An opening section 10 is formed in the gun body section 15 between
the grip section 7 and the lower gun barrel section 9 for
installing a finger of the player and a trigger 11 is disposed in
the opening section. This trigger 11 slidably moves in parallel as
shown by the arrows A--A' all the way guided by a guide wall 12
installed in the grip section 7. The trigger 11 is normally biased
in the direction of the arrow A', namely to the right in the
drawing, by the spring force of a compression spring 13. When the
trigger 11 is pulled to the left in the drawing (namely the
direction of the arrow A) against the spring force of the spring
13, an actuator of a microswitch 27 is pushed down to activate the
microswitch 27.
An attachment 18 of a curbed form is fixed immovably at the middle
center of the gun body 15. An electromagnetic solenoid 19 is fixed
by a screw or other fixing members to a left upstanding section 18a
of the attachment 18. A guide groove 20 is attached fixedly to the
right of the attachment 18. The section of the guide groove 20 is
formed substantially in a "U" shape as shown in FIG. 3.
Referring to FIG. 2, a compression spring 21 is disposed around a
plunger 19aof the solenoid 19 and a bracket is loosely fitted with
the end of the plunger 19a. A sliding cover 17 is fixed to the side
of the bracket 22 with screws 23 and 23. Moreover, a slider 24 for
sliding through the guide groove 20 is fixed by a screw or other
fixing members to the bottom of the bracket 22 as shown in FIG.
3.
A bullet hitting optical detection unit 30 including a collector
lens 25 and a photosensor 26 is contained in the lower gunbarrel 9.
This optical unit is employed to detect the simulated bullet
hitting position on the CRT monitor 2 (FIG. 1) when the trigger 11
is pulled to the left in FIG. 2 as the player holds the model guns
6a and/or 6b and trains the simulated muzzle 14 at the CRT monitor
2. To be more specific, a coordinate position on the CRT monitor 2
at which the simulated muzzle 14 is trained is determined by
detecting with the photosensor 26 a raster scan luminescence on the
CRT monitor 2 when the trigger 11 is pulled. As the photosensor 26
is installed at a lower location slightly remote from the simulated
muzzle 14, the simulated bullet hitting position detected by the
photosensor 26 does not exactly agree with the position at which
the simulated muzzle 14 is trained but contains a error
corresponding to the distance G. This distance may, however, be
compensated by compensating the operating process of the operation
circuit for calculating the simulated bullet hitting position based
on the output signal of the photosensor 26.
As described above, a sufficiently large size of the sliding cover
can be formed independently of the size of the optical unit by
separately installing the sliding cover and the optical unit so as
to afford the player a sufficiently large reaction and to make the
model gun look more attractive.
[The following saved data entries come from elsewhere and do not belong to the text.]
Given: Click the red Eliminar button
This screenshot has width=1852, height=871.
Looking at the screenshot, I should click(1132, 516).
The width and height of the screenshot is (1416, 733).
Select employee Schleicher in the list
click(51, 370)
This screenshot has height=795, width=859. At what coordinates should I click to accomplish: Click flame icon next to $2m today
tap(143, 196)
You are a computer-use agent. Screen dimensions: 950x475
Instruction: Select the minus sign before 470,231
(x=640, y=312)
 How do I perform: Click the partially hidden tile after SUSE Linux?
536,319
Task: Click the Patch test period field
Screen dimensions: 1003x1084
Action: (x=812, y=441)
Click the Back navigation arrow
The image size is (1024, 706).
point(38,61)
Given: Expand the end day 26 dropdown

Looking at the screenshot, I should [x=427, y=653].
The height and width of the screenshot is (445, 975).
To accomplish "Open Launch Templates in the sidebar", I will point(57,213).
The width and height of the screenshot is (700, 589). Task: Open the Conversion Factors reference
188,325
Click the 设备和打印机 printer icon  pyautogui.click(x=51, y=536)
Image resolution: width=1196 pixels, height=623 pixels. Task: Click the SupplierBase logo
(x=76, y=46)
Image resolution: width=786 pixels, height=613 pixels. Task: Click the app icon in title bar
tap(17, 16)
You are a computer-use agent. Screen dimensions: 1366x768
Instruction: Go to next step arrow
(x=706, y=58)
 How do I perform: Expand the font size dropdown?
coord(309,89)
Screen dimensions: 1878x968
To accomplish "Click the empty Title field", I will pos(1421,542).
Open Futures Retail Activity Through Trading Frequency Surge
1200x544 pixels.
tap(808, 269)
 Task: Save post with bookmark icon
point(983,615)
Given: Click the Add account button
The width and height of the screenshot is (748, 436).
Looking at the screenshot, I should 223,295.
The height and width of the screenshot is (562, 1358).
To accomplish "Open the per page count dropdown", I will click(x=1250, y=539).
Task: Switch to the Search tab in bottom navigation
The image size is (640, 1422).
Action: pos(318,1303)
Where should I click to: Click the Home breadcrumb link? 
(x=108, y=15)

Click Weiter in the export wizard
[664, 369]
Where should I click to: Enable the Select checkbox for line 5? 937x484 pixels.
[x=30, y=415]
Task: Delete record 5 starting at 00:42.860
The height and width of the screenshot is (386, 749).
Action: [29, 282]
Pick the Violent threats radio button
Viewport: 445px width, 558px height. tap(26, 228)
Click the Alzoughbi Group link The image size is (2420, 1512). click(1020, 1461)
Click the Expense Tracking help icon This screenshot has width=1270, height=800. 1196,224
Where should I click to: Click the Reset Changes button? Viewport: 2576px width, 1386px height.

Since the space for the optical
system arrangement is enlarged so as to permit the diameter of the
collector lens to be increased then a highly precise determination
of the simulated bullet hitting position can be obtained by
increasing the intensity of the light converging on the
photosensor.
Referring to FIG. 2, the cables 5a and 5b contain respectively
signal conductors leading to a microswitch 27, a signal conductor
leading to the photosensor 26 and a power supply wire leading to
the solenoid 19.
In the gun game machine of this embodiment, a game story is
conveniently indicated as an image on the CRT monitor 2 shown in
FIG. 1 and the player holds the model guns 6a and/or 6b in one or
both hands to perform a simulation shooting toward the image. In
the course of this simulation shooting, if the player pull the
trigger 11 in the direction of the arrow A of FIG. 2, the solenoid
19 will be energized instantaneously, for example, for 5/100
seconds, and thus the plunger 19a reciprocates instantaneously at
high speed. At the same time, the bracket 22 fitted with the
plunger 19a and the sliding cover 17 fixed to the bracket 22 make a
reciprocating motion instantaneously at high speed so as to afford
the player an impact due to the shooting reaction. Thus, the player
can enjoy a very similar shooting play. Moreover, the backward
reciprocating sliding motion of the sliding cover 17 is similar to
the blowback motion of a real gun and, as additional effect,
attract watchers of this motion in the game.
By the way, in this embodiment, the length of the cables 5a and 5b
each coupling the model guns 6a and 6b to the machine casing 1 is
limited. To be specific, the length of the cable 5b is set shorter
than the conventional one so that, when the model gun 6b is fallen
freely, the model gun 6b will not touch the floor, as shown in FIG.
1, leaving a convenient distance ".delta." between them. Though the
figure shows only for the one cable 5b, the length of the other
cable is set similarly.
Conventionally, since the cables 5a and 5b are long, the model guns
6a and 6b may fall out with the floor to receive an important
shock. Such a shock should be avoided particularly for the model
gun of the present invention containing mechanical components or
optical unit inside. As shown in FIG. 2, the player may handle the
model gun more easily if the cables 5a and 5b are coupled to the
bottom of the grip 7. In this case, however, when the model guns 6a
and 6b are fallen, the forward end portion of the gunbarrel
containing the collector lens 25 or other optical components may
hit the floor more often. Such a impact should be avoided because
the optical system is made of precision components. Moreover, the
impact imparted to the forward end section of the model gun may
cause cracking or other damages of the forward end section of the
gunbarrel. If those damages are provoked, they will permit
unnecessary light to infiltrate into the photosensor 26 and
generate noise component so as to decrease the simulated bullet
hitting position detection precision. Therefore, the impact to the
model gun should be avoided also from this point of view.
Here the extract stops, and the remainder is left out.